Ich bin …“

Die „metaphorische Personalprädikation“, hier als das „Ich bin +“, schreibt dem Träger (bzw. spricht aus den Worten des Johannesevangeliums) Jesus eine einmalige, hoheitsvolle Rolle zu. Die Gemeinde des Joh. steht einerseits vor der Trennung vom Judentum und andererseits an der Schwelle zum Christentum. Dabei fungiert Christus als eine Integrationsfigur in einer vermutlichen Gemeindesituation, die sowohl integrationsbedürftig als auch autoritätsorientiert ist. Ich nehme an dieser Stelle keine individualistisch-konfessorische Glaubenskonzeptionen an. Im Vordergrund steht aus meiner Sicht eine gemeinschaftsorientierte, familiale, gemeindliche. Damit ist die theologische und soziale Verbindung in die Vergangenheit zu den Vätern und dem Volk Israel prägend und zugleich die diakonische Zukunft, die in jedem „Ich-bin-Wort“ wohnt.

Die „Ich bin“-Worte kommen dem zu, der zwischen Gott und Mensch vermittelt. Sie beschreiben die dialogisch-liturgische Dimension der Perikope, während sich in der Metapher, hier „das lebendige Brot“, die diakonische Zielperspektive der („Ich-bin“-)Predigt andeutet. Das Brot steht für einen unmittelbaren Lebenszusammenhang, der Alltäglichkeit und Ewigkeit im Integral einer „heiligen Nahrung“ verbindet. Die gegenwärtige Veränderung einer Abendmahlskultur, die diese Gleichzeitigkeit von heiliger Nähe und normaler Nahrung wiederentdeckt, hat damit alte Wurzeln. Und es sprießen wieder – nicht erst seit Corona – die Fragen, was im Abendmahl konstitutiv und kontingent sei.

 

Abendmahl – postkolonial

Die postkoloniale Diskussion öffnet den Blickwinkel dafür, was Jesus vor 1492 in Amerika – eine Welt ohne Weizen und Wein – geteilt hätte. Oder ob in Ghana mit Früchten und in Polynesien die Kokosnuss als dortiges „täglich Brot“ nur in der Lage gewesen wären, dass Menschen sehen und schmecken, wie Erlösung und Freiheit des Glaubens als ein „Ich-bin-für-dich“-Ereignis wahr werden. Wenn auch die Liebe Gottes durch den Magen geht, dann wird der Glaube der Menschen von diesem „Ich bin“ leben.

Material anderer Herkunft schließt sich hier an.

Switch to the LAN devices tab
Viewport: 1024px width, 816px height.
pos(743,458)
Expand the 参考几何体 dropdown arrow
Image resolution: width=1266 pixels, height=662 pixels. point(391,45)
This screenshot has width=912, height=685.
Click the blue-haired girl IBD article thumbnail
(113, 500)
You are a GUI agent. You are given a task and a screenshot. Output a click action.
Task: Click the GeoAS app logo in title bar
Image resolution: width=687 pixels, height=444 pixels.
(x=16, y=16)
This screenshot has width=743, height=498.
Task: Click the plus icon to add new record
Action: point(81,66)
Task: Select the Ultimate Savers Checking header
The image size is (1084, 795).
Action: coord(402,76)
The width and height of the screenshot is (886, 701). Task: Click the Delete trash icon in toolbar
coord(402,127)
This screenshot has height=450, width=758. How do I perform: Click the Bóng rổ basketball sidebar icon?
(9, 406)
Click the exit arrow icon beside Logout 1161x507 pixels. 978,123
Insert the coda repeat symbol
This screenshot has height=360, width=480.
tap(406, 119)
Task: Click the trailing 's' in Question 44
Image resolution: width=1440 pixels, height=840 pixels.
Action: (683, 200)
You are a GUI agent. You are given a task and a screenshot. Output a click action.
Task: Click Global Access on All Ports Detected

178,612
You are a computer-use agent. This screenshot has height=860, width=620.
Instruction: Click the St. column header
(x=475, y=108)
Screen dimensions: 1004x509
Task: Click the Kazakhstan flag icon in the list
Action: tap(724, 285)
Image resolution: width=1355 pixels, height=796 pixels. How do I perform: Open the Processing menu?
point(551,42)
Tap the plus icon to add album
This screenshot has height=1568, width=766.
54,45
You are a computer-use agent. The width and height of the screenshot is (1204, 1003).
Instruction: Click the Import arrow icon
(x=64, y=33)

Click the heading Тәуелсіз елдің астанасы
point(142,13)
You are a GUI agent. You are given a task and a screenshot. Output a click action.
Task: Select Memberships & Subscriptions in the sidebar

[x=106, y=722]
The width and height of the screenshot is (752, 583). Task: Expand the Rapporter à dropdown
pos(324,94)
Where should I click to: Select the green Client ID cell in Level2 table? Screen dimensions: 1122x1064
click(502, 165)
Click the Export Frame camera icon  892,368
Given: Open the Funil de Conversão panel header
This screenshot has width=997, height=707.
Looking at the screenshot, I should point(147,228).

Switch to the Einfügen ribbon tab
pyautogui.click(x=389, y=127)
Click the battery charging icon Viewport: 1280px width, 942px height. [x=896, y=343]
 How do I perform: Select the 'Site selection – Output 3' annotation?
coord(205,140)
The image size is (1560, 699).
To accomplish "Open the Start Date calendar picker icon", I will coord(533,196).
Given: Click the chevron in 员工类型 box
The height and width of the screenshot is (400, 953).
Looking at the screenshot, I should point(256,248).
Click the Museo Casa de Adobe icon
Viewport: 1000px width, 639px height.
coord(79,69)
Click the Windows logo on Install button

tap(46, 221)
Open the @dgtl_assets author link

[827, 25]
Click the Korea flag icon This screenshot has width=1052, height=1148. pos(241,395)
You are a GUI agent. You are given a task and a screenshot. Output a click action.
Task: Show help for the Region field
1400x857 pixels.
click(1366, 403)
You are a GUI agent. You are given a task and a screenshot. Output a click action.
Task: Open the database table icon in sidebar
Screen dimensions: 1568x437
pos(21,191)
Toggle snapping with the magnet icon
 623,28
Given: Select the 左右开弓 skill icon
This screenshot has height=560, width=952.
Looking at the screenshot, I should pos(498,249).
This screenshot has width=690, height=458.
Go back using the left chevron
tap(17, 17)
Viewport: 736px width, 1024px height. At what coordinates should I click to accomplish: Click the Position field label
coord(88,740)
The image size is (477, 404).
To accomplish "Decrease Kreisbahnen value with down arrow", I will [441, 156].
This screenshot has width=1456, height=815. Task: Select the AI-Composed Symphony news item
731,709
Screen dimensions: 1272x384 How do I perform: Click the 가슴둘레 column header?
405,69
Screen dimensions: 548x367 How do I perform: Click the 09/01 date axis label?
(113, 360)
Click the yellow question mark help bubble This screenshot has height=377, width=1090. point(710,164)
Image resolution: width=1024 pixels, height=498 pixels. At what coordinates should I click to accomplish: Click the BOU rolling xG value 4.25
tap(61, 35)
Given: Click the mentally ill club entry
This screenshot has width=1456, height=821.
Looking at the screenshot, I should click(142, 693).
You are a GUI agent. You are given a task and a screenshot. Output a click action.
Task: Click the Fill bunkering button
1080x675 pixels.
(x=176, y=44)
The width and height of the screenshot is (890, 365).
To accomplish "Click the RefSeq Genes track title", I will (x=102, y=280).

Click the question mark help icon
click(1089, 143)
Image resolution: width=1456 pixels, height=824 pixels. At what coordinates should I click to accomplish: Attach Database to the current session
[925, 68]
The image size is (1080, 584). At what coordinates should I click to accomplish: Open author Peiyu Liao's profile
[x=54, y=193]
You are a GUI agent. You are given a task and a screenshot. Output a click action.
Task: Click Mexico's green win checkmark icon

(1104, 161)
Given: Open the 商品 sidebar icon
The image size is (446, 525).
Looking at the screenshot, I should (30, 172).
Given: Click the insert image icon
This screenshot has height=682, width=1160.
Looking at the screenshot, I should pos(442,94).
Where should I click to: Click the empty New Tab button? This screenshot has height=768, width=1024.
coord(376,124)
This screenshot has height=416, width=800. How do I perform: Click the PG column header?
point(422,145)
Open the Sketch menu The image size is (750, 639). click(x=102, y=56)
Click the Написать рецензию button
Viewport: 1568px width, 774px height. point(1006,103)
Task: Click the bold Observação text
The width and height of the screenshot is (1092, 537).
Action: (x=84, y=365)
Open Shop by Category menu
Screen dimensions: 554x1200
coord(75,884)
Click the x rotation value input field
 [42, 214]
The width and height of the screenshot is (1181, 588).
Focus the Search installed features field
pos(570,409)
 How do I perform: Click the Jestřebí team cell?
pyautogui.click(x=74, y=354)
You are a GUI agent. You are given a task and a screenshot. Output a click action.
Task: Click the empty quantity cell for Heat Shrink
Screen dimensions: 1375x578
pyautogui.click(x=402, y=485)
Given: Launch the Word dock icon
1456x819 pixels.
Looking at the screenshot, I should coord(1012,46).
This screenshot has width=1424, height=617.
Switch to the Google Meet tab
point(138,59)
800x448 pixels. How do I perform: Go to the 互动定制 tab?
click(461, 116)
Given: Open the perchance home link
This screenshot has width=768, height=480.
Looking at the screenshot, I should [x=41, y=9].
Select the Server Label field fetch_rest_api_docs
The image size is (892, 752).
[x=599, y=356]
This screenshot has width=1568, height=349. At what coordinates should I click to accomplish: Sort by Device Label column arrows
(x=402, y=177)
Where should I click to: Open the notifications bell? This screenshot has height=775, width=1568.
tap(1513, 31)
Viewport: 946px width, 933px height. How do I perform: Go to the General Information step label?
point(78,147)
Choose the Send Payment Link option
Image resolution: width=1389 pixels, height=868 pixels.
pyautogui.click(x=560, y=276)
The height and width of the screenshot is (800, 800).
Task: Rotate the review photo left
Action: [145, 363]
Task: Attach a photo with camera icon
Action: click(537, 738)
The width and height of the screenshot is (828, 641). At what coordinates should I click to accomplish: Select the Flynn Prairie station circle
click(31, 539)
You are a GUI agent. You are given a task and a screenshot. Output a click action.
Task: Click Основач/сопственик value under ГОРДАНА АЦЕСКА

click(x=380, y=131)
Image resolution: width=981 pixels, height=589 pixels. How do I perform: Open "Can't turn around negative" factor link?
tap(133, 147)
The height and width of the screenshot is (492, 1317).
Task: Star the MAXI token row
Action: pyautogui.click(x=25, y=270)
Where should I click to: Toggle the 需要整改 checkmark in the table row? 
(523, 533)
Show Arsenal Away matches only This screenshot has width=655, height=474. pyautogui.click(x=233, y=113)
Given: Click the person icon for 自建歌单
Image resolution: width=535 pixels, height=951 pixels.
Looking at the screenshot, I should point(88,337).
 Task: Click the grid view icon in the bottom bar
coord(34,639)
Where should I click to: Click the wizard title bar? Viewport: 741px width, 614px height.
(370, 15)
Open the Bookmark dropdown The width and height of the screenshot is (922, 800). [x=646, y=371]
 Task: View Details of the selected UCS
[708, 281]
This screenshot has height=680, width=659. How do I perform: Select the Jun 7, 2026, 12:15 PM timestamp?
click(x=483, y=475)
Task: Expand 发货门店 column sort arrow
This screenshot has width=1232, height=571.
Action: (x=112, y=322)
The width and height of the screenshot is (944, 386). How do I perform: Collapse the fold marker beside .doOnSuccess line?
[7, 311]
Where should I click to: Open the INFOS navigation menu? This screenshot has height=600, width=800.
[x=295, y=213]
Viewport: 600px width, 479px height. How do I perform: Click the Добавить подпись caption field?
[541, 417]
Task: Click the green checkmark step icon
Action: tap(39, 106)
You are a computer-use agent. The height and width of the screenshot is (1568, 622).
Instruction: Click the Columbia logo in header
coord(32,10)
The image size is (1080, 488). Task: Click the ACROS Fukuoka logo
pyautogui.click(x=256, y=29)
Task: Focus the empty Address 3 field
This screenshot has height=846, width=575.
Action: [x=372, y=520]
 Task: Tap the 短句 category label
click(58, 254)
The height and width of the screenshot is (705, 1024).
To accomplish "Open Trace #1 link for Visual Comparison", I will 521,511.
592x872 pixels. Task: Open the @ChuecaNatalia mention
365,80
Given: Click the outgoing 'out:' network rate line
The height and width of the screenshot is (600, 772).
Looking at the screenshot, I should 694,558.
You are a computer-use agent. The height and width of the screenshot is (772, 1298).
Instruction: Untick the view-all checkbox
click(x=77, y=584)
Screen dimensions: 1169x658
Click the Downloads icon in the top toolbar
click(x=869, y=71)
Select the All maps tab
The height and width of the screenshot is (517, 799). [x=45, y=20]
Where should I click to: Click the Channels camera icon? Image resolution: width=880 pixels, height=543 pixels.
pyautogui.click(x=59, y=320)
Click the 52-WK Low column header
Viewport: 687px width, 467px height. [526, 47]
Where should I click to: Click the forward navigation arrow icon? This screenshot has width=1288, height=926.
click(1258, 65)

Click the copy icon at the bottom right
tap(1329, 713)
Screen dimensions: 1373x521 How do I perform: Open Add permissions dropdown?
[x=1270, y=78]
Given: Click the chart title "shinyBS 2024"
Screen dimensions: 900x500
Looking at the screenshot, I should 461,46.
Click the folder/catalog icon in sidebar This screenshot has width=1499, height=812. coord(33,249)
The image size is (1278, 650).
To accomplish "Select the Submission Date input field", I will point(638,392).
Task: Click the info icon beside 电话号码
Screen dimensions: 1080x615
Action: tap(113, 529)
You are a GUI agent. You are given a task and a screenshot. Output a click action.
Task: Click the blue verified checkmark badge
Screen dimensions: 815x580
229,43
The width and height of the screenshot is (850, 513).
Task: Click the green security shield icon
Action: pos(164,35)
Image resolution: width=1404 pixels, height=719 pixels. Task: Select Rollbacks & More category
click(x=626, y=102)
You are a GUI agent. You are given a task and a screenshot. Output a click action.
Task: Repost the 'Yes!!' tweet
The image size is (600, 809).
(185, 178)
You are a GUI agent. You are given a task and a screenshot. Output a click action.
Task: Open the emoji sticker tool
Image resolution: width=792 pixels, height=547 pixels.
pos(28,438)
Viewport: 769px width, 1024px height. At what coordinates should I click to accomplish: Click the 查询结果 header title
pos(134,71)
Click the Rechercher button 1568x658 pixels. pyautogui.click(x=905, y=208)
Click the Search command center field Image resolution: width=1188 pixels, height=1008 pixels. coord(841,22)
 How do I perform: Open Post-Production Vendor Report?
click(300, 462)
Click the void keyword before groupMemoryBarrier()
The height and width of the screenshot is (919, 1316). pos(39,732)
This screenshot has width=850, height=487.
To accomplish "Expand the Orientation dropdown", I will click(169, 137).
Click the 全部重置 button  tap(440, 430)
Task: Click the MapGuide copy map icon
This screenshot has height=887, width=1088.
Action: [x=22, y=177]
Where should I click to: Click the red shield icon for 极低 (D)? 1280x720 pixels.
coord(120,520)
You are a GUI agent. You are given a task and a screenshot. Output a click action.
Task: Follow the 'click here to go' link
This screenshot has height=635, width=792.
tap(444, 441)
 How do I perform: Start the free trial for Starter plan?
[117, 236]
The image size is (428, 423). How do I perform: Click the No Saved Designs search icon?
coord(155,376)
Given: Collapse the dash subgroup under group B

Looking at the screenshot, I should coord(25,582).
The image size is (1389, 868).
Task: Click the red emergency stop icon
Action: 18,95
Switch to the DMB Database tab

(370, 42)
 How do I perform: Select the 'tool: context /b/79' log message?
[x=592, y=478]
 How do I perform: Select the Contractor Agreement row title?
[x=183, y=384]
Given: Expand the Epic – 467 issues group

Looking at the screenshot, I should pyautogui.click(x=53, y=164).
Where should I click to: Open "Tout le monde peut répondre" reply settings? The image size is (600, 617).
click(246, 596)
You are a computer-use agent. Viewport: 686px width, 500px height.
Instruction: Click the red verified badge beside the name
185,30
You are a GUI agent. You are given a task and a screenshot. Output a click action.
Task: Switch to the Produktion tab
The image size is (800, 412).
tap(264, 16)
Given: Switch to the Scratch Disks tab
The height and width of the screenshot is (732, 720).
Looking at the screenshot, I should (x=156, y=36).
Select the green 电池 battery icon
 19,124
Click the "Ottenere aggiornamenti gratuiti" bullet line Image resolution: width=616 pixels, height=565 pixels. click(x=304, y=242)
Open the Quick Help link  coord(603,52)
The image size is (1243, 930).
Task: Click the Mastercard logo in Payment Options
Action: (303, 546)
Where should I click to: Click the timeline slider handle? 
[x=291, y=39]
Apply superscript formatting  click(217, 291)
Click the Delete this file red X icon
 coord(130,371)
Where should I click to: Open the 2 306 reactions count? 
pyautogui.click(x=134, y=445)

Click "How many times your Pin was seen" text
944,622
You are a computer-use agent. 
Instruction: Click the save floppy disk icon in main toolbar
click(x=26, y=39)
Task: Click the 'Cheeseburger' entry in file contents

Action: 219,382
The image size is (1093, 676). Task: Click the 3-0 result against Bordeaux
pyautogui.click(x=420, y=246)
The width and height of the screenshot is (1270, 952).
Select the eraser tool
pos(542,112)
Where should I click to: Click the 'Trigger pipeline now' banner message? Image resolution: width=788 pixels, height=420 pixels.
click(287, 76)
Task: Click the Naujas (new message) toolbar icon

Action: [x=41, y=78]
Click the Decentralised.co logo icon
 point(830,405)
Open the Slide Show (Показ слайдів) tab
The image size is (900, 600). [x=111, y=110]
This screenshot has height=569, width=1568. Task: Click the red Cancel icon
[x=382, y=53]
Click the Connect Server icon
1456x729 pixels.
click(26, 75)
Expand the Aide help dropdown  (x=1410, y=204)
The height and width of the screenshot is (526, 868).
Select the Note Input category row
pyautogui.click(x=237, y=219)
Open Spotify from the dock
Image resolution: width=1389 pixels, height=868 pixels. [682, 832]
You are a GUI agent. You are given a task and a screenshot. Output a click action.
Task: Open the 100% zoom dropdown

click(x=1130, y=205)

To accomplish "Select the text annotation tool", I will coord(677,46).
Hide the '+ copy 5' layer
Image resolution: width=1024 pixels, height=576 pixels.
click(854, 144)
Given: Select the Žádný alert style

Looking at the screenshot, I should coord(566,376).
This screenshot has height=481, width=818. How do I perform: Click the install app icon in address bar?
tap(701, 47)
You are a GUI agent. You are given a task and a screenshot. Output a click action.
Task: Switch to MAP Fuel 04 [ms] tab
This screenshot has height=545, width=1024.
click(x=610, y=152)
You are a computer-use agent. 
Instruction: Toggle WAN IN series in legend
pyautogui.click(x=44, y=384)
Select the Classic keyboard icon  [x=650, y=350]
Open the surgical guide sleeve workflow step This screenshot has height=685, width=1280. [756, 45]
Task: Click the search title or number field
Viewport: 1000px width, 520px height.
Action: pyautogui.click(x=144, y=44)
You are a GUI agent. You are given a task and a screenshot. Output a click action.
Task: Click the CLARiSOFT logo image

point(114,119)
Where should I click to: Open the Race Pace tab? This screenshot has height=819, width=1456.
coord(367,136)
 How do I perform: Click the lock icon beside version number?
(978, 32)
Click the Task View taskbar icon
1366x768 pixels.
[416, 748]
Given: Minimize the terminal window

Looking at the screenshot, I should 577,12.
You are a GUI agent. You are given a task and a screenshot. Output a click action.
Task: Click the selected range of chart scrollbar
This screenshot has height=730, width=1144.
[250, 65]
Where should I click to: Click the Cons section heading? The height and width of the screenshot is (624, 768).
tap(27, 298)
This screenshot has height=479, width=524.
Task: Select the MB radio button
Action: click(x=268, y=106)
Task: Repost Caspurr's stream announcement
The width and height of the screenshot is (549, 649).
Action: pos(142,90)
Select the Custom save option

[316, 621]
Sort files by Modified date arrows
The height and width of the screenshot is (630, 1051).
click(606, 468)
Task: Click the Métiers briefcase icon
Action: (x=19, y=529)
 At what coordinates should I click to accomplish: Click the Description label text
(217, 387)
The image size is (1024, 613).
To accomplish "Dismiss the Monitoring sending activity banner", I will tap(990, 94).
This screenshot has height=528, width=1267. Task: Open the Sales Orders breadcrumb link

Gerade weil die Ewigkeit selbst das Mindesthaltbarkeitsdatum von Brot in jeder Hinsicht durchbricht, kommt beim Abendmahl in seiner weltweiten Vernetzung Vielfalt auf den analogen und digitalen Tisch. Wer von diesem Tisch aufsteht und dem „Ich bin“ begegnete, der wird Brot mit anderen teilen, zum Licht führen, Dir Türen öffnen und Dich auf den Hirten weisen, manchen beim Sterben von der Auferstehung erzählen, mit vielen um Weg-Wahrheit-Leben ringen und beharrlich den Weinstock pflegen, auch wenn dieser alt und müde wäre.

 

Diakonische Klimax

Die Diakonie der Ich-bin-Worte ist das gelebte Glaubensbekenntnis nach der Präambel (V. 47), an dessen Ende ein Doppelpunkt stehen müsste. Glauben bekennt sich zu dem, was V. 48-51 zusammenfasst. In wenigen Worten: das Leben der Väter, des jüdischen Volkes, der Wüstenzeit und auch des Sterbens. Worte des Lebens morgen, der Kinder dieser Väter, des Volks der kommenden christlichen Gemeinschaft, der Himmelszeit und „für das Leben der Welt“ (51c).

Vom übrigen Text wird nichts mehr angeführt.